Device Power Management


Device power management encompasses two areas - the ability to save
state and transition a device to a low-power state when the system is
entering a low-power state; and the ability to transition a device to
a low-power state while the system is running (and independently of
any other power management activity). 


Methods

The methods to suspend and resume devices reside in struct bus_type: 

struct bus_type {
       ...
       int             (*suspend)(struct device * dev, pm_message_t state);
       int             (*resume)(struct device * dev);
};

Each bus driver is responsible implementing these methods, translating
the call into a bus-specific request and forwarding the call to the
bus-specific drivers. For example, PCI drivers implement suspend() and
resume() methods in struct pci_driver. The PCI core is simply
responsible for translating the pointers to PCI-specific ones and
calling the low-level driver.

This is done to a) ease transition to the new power management methods
and leverage the existing PM code in various bus drivers; b) allow
buses to implement generic and default PM routines for devices, and c)
make the flow of execution obvious to the reader. 


System Power Management

When the system enters a low-power state, the device tree is walked in
a depth-first fashion to transition each device into a low-power
state. The ordering of the device tree is guaranteed by the order in
which devices get registered - children are never registered before
their ancestors, and devices are placed at the back of the list when
registered. By walking the list in reverse order, we are guaranteed to
suspend devices in the proper order. 

Devices are suspended once with interrupts enabled. Drivers are
expected to stop I/O transactions, save device state, and place the
device into a low-power state. Drivers may sleep, allocate memory,
etc. at will. 

Some devices are broken and will inevitably have problems powering
down or disabling themselves with interrupts enabled. For these
special cases, they may return -EAGAIN. This will put the device on a
list to be taken care of later. When interrupts are disabled, before
we enter the low-power state, their drivers are called again to put
their device to sleep. 

On resume, the devices that returned -EAGAIN will be called to power
themselves back on with interrupts disabled. Once interrupts have been
re-enabled, the rest of the drivers will be called to resume their
devices. On resume, a driver is responsible for powering back on each
device, restoring state, and re-enabling I/O transactions for that
device. 

System devices follow a slightly different API, which can be found in

	include/linux/sysdev.h
	drivers/base/sys.c

System devices will only be suspended with interrupts disabled, and
after all other devices have been suspended. On resume, they will be
resumed before any other devices, and also with interrupts disabled.


Runtime Power Management

Many devices are able to dynamically power down while the system is
still running. This feature is useful for devices that are not being
used, and can offer significant power savings on a running system. 

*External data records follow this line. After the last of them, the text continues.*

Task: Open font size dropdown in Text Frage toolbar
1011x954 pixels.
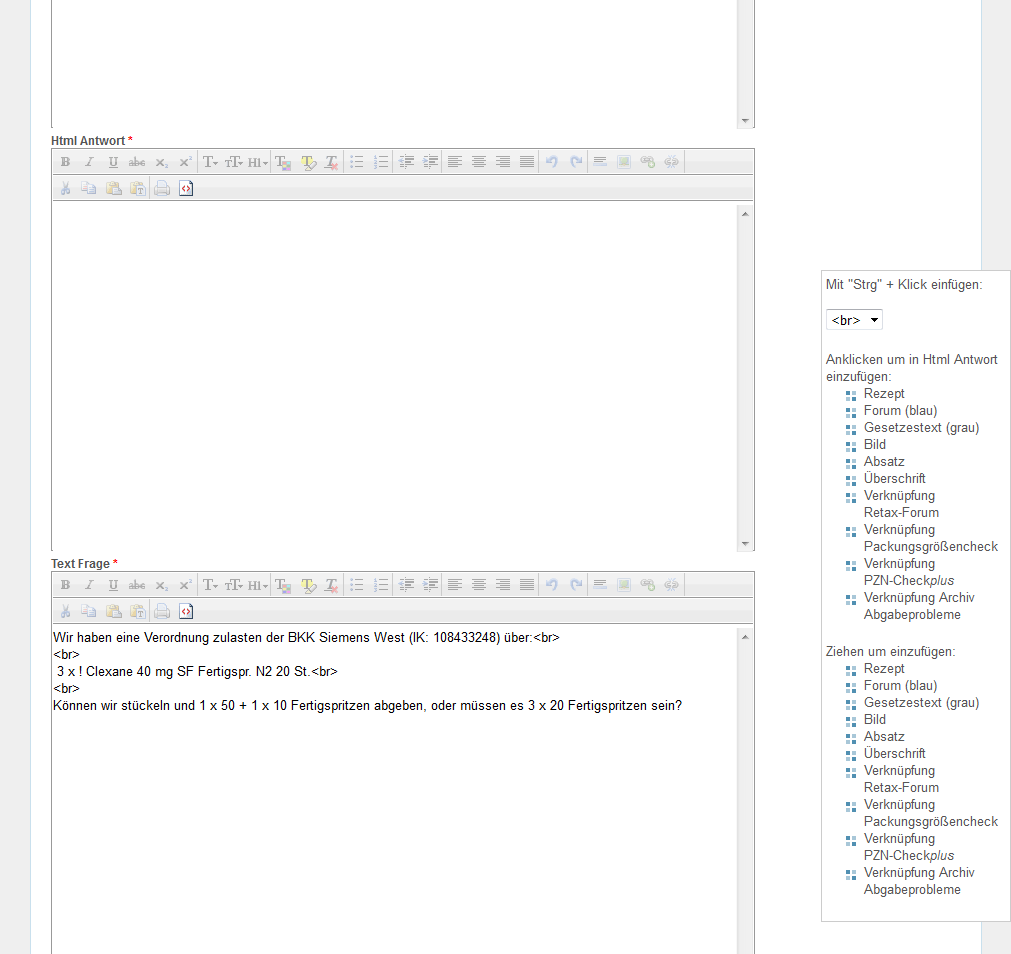Action: 234,585
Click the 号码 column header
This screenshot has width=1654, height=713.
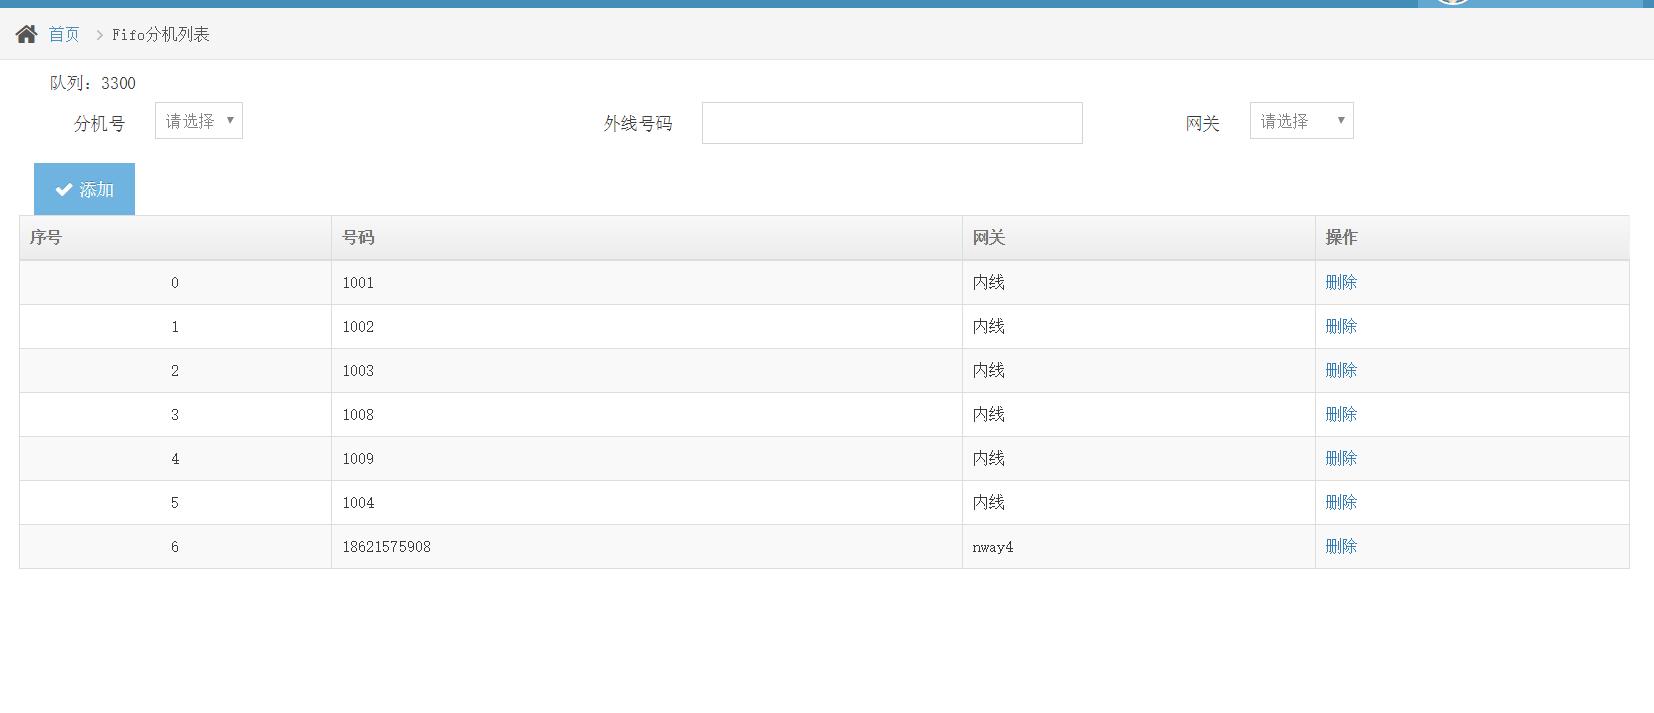click(358, 237)
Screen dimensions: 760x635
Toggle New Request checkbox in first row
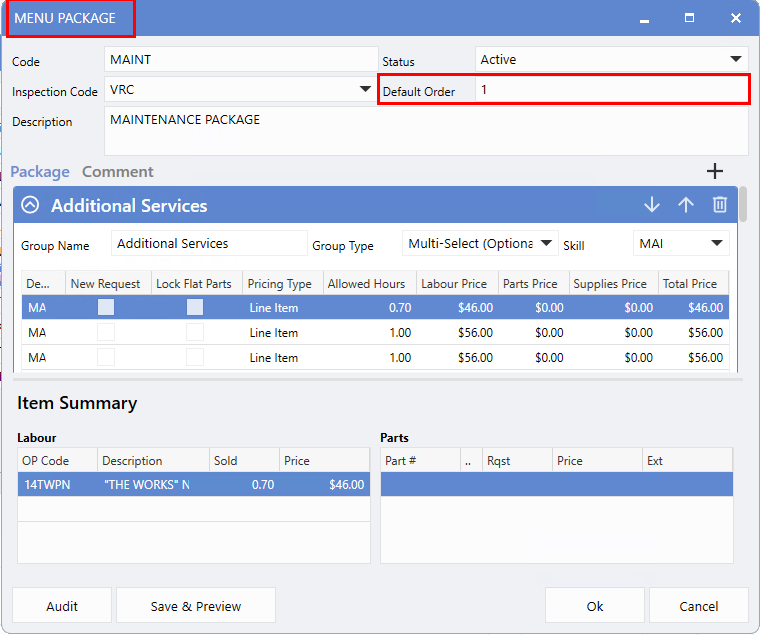(105, 308)
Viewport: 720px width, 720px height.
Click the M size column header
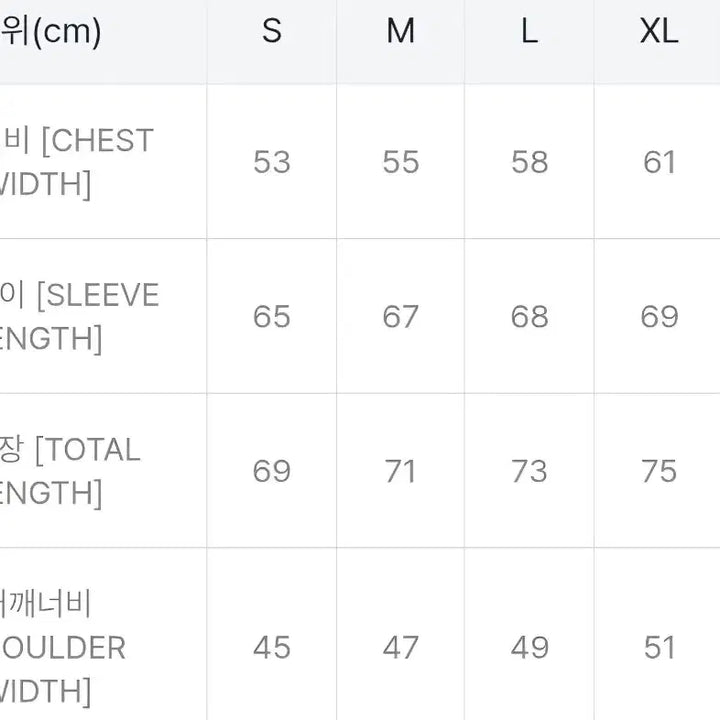tap(401, 32)
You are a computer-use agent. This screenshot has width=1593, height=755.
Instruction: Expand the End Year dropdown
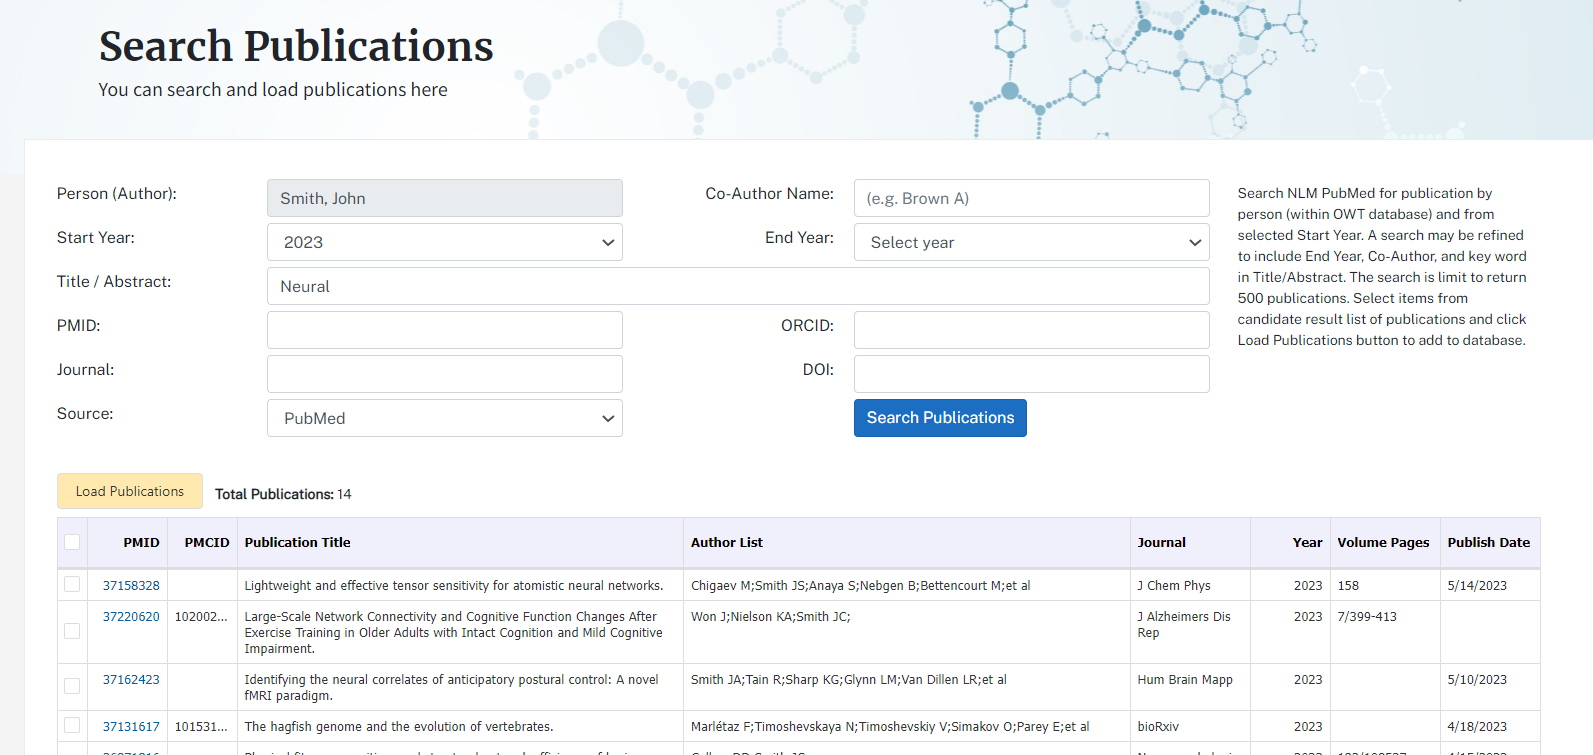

In each device's directory, there is a 'power' directory, which
contains at least a 'state' file. Reading from this file displays what
power state the device is currently in. Writing to this file initiates
a transition to the specified power state, which must be a decimal in
the range 1-3, inclusive; or 0 for 'On'.

The PM core will call the ->suspend() method in the bus_type object
that the device belongs to if the specified state is not 0, or
->resume() if it is. 

Nothing will happen if the specified state is the same state the
device is currently in. 

If the device is already in a low-power state, and the specified state
is another, but different, low-power state, the ->resume() method will
first be called to power the device back on, then ->suspend() will be
called again with the new state. 

The driver is responsible for saving the working state of the device
and putting it into the low-power state specified. If this was
successful, it returns 0, and the device's power_state field is
updated. 

The driver must take care to know whether or not it is able to
properly resume the device, including all step of reinitialization
necessary. (This is the hardest part, and the one most protected by
NDA'd documents). 

The driver must also take care not to suspend a device that is
currently in use. It is their responsibility to provide their own
exclusion mechanisms.

The runtime power transition happens with interrupts enabled. If a
device cannot support being powered down with interrupts, it may
return -EAGAIN (as it would during a system power management
transition),  but it will _not_ be called again, and the transaction
will fail.

There is currently no way to know what states a device or driver
supports a priori. This will change in the future. 

pm_message_t meaning

pm_message_t has two fields. event ("major"), and flags.  If driver
does not know event code, it aborts the request, returning error. Some
drivers may need to deal with special cases based on the actual type
of suspend operation being done at the system level. This is why
there are flags.

Event codes are:

ON -- no need to do anything except special cases like broken
HW.

# NOTIFICATION -- pretty much same as ON?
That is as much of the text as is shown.